__WHAT THIS TASK INVOLVES__.
Please print the records below line for line, changing nothing.

__ENTRIES SHOWN__.

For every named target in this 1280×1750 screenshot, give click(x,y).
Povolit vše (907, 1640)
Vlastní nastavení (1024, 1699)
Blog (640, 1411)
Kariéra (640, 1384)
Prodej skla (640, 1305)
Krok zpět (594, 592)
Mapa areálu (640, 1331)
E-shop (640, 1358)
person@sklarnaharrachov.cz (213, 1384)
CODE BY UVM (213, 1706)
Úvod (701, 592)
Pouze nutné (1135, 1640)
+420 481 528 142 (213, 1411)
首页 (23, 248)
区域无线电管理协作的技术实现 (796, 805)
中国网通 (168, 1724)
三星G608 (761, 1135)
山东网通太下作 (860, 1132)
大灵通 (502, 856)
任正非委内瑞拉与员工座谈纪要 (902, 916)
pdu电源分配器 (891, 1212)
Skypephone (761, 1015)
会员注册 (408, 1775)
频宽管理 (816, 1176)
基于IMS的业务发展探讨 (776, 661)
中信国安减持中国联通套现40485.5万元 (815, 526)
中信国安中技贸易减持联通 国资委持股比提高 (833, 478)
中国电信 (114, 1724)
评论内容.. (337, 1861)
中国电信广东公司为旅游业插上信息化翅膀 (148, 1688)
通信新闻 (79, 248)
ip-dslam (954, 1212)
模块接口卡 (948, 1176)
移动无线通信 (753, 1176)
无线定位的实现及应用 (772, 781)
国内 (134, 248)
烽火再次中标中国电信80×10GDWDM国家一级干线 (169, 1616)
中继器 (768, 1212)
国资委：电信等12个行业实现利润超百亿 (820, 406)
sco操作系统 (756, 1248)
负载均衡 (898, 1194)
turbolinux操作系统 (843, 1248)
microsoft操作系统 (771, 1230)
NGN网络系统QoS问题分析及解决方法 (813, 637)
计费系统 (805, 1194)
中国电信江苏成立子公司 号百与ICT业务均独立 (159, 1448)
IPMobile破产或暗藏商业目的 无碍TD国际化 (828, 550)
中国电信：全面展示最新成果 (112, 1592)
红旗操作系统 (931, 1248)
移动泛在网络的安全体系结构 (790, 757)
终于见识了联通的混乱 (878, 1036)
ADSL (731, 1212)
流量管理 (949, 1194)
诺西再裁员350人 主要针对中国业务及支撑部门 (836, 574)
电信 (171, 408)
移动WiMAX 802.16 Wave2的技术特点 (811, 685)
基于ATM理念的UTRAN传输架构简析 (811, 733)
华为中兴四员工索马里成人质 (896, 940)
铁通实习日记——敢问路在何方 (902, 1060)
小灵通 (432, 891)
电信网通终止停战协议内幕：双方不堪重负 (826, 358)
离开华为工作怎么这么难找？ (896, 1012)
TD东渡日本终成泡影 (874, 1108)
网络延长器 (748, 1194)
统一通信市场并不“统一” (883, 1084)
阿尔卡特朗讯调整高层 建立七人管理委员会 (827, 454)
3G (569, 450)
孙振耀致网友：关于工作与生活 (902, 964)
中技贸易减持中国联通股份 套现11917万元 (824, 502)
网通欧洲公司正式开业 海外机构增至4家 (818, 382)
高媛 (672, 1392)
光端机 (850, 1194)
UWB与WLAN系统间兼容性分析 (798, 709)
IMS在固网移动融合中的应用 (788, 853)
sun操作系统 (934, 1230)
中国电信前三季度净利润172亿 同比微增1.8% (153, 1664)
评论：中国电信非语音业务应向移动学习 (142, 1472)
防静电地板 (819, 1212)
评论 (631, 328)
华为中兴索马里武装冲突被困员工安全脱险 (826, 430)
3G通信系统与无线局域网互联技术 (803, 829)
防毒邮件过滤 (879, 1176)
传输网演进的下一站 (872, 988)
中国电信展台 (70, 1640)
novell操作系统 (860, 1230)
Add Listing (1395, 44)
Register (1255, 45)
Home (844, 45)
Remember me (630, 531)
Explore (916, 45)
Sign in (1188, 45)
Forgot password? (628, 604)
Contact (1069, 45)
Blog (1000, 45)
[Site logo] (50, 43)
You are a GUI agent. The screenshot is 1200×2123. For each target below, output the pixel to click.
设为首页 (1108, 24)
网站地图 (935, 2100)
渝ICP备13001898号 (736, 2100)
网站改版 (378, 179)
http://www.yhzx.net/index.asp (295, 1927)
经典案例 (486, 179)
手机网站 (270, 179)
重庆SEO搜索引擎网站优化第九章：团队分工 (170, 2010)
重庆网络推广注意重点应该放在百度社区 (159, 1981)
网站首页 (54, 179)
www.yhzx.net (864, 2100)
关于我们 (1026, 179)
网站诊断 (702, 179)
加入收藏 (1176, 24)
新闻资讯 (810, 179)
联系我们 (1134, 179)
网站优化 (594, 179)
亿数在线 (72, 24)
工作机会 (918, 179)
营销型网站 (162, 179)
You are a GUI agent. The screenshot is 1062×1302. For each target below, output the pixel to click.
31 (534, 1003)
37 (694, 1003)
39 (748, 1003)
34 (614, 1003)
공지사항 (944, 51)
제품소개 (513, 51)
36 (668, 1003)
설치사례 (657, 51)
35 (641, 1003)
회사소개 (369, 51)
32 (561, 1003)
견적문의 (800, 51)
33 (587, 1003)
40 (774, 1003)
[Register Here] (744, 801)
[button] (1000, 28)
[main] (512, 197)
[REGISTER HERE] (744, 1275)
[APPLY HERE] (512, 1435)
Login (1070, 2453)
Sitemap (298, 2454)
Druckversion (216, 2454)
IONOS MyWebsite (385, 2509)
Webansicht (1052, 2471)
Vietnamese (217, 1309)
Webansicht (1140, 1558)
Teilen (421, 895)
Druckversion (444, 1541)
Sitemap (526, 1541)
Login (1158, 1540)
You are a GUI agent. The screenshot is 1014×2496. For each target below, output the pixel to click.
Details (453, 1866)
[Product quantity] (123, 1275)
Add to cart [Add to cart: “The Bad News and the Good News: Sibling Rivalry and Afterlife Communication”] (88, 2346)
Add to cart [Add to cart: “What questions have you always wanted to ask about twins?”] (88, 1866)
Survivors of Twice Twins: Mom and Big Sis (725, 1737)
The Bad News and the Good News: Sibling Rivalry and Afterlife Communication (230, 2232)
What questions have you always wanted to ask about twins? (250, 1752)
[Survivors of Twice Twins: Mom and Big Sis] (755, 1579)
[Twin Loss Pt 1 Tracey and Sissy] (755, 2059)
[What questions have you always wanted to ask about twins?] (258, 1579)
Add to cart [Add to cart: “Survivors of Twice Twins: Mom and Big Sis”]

__FINAL ANSWER__.
For every named target in this 1280×1750 screenshot, give click(x,y).
Povolit vše (907, 1640)
Vlastní nastavení (1024, 1699)
Blog (640, 1411)
Kariéra (640, 1384)
Prodej skla (640, 1305)
Krok zpět (594, 592)
Mapa areálu (640, 1331)
E-shop (640, 1358)
person@sklarnaharrachov.cz (213, 1384)
CODE BY UVM (213, 1706)
Úvod (701, 592)
Pouze nutné (1135, 1640)
+420 481 528 142 (213, 1411)
首页 (23, 248)
区域无线电管理协作的技术实现 (796, 805)
中国网通 (168, 1724)
三星G608 (761, 1135)
山东网通太下作 (860, 1132)
大灵通 (502, 856)
任正非委内瑞拉与员工座谈纪要 (902, 916)
pdu电源分配器 (891, 1212)
Skypephone (761, 1015)
会员注册 (408, 1775)
频宽管理 (816, 1176)
基于IMS的业务发展探讨 (776, 661)
中信国安减持中国联通套现40485.5万元 (815, 526)
中信国安中技贸易减持联通 国资委持股比提高 (833, 478)
中国电信 (114, 1724)
评论内容.. (337, 1861)
中国电信广东公司为旅游业插上信息化翅膀 (148, 1688)
通信新闻 (79, 248)
ip-dslam (954, 1212)
模块接口卡 (948, 1176)
移动无线通信 (753, 1176)
无线定位的实现及应用 (772, 781)
国内 (134, 248)
烽火再次中标中国电信80×10GDWDM国家一级干线 (169, 1616)
中继器 (768, 1212)
国资委：电信等12个行业实现利润超百亿 (820, 406)
sco操作系统 (756, 1248)
负载均衡 (898, 1194)
turbolinux操作系统 (843, 1248)
microsoft操作系统 (771, 1230)
NGN网络系统QoS问题分析及解决方法 (813, 637)
计费系统 (805, 1194)
中国电信江苏成立子公司 号百与ICT业务均独立 (159, 1448)
IPMobile破产或暗藏商业目的 无碍TD国际化 (828, 550)
中国电信：全面展示最新成果 (112, 1592)
红旗操作系统 (931, 1248)
移动泛在网络的安全体系结构 (790, 757)
终于见识了联通的混乱 (878, 1036)
ADSL (731, 1212)
流量管理 (949, 1194)
诺西再裁员350人 主要针对中国业务及支撑部门 (836, 574)
电信 (171, 408)
移动WiMAX 802.16 Wave2的技术特点 (811, 685)
基于ATM理念的UTRAN传输架构简析 (811, 733)
华为中兴四员工索马里成人质 (896, 940)
铁通实习日记——敢问路在何方 (902, 1060)
小灵通 (432, 891)
电信网通终止停战协议内幕：双方不堪重负 (826, 358)
离开华为工作怎么这么难找？ (896, 1012)
TD东渡日本终成泡影 (874, 1108)
网络延长器 (748, 1194)
统一通信市场并不“统一” (883, 1084)
阿尔卡特朗讯调整高层 建立七人管理委员会 (827, 454)
3G (569, 450)
孙振耀致网友：关于工作与生活 (902, 964)
中技贸易减持中国联通股份 套现11917万元 (824, 502)
网通欧洲公司正式开业 海外机构增至4家 (818, 382)
高媛 (672, 1392)
光端机 (850, 1194)
UWB与WLAN系统间兼容性分析 (798, 709)
IMS在固网移动融合中的应用 (788, 853)
sun操作系统 (934, 1230)
中国电信前三季度净利润172亿 同比微增1.8% (153, 1664)
评论：中国电信非语音业务应向移动学习 (142, 1472)
防静电地板 (819, 1212)
评论 (631, 328)
华为中兴索马里武装冲突被困员工安全脱险 (826, 430)
3G通信系统与无线局域网互联技术 (803, 829)
防毒邮件过滤 (879, 1176)
传输网演进的下一站 (872, 988)
中国电信展台 (70, 1640)
novell操作系统 (860, 1230)
Add Listing (1395, 44)
Register (1255, 45)
Home (844, 45)
Remember me (630, 531)
Explore (916, 45)
Sign in (1188, 45)
Forgot password? (628, 604)
Contact (1069, 45)
Blog (1000, 45)
[Site logo] (50, 43)
You are a GUI agent. The screenshot is 1200×2123. For each target below, output the pixel to click.
设为首页 (1108, 24)
网站地图 (935, 2100)
渝ICP备13001898号 (736, 2100)
网站改版 (378, 179)
http://www.yhzx.net/index.asp (295, 1927)
经典案例 (486, 179)
手机网站 (270, 179)
重庆SEO搜索引擎网站优化第九章：团队分工 (170, 2010)
重庆网络推广注意重点应该放在百度社区 (159, 1981)
网站首页 (54, 179)
www.yhzx.net (864, 2100)
关于我们 (1026, 179)
网站诊断 (702, 179)
加入收藏 (1176, 24)
新闻资讯 (810, 179)
联系我们 (1134, 179)
网站优化 (594, 179)
亿数在线 (72, 24)
工作机会 (918, 179)
营销型网站 (162, 179)
You are a GUI agent. The screenshot is 1062×1302. For each target below, output the pixel to click.
31 (534, 1003)
37 (694, 1003)
39 (748, 1003)
34 (614, 1003)
공지사항 (944, 51)
제품소개 (513, 51)
36 (668, 1003)
설치사례 (657, 51)
35 (641, 1003)
회사소개 (369, 51)
32 (561, 1003)
견적문의 (800, 51)
33 (587, 1003)
40 (774, 1003)
[Register Here] (744, 801)
[button] (1000, 28)
[main] (512, 197)
[REGISTER HERE] (744, 1275)
[APPLY HERE] (512, 1435)
Login (1070, 2453)
Sitemap (298, 2454)
Druckversion (216, 2454)
IONOS MyWebsite (385, 2509)
Webansicht (1052, 2471)
Vietnamese (217, 1309)
Webansicht (1140, 1558)
Teilen (421, 895)
Druckversion (444, 1541)
Sitemap (526, 1541)
Login (1158, 1540)
You are a GUI agent. The screenshot is 1014×2496. For each target below, output the pixel to click.
Details (453, 1866)
[Product quantity] (123, 1275)
Add to cart [Add to cart: “The Bad News and the Good News: Sibling Rivalry and Afterlife Communication”] (88, 2346)
Add to cart [Add to cart: “What questions have you always wanted to ask about twins?”] (88, 1866)
Survivors of Twice Twins: Mom and Big Sis (725, 1737)
The Bad News and the Good News: Sibling Rivalry and Afterlife Communication (230, 2232)
What questions have you always wanted to ask about twins? (250, 1752)
[Survivors of Twice Twins: Mom and Big Sis] (755, 1579)
[Twin Loss Pt 1 Tracey and Sissy] (755, 2059)
[What questions have you always wanted to ask about twins?] (258, 1579)
Add to cart [Add to cart: “Survivors of Twice Twins: Mom and Big Sis”]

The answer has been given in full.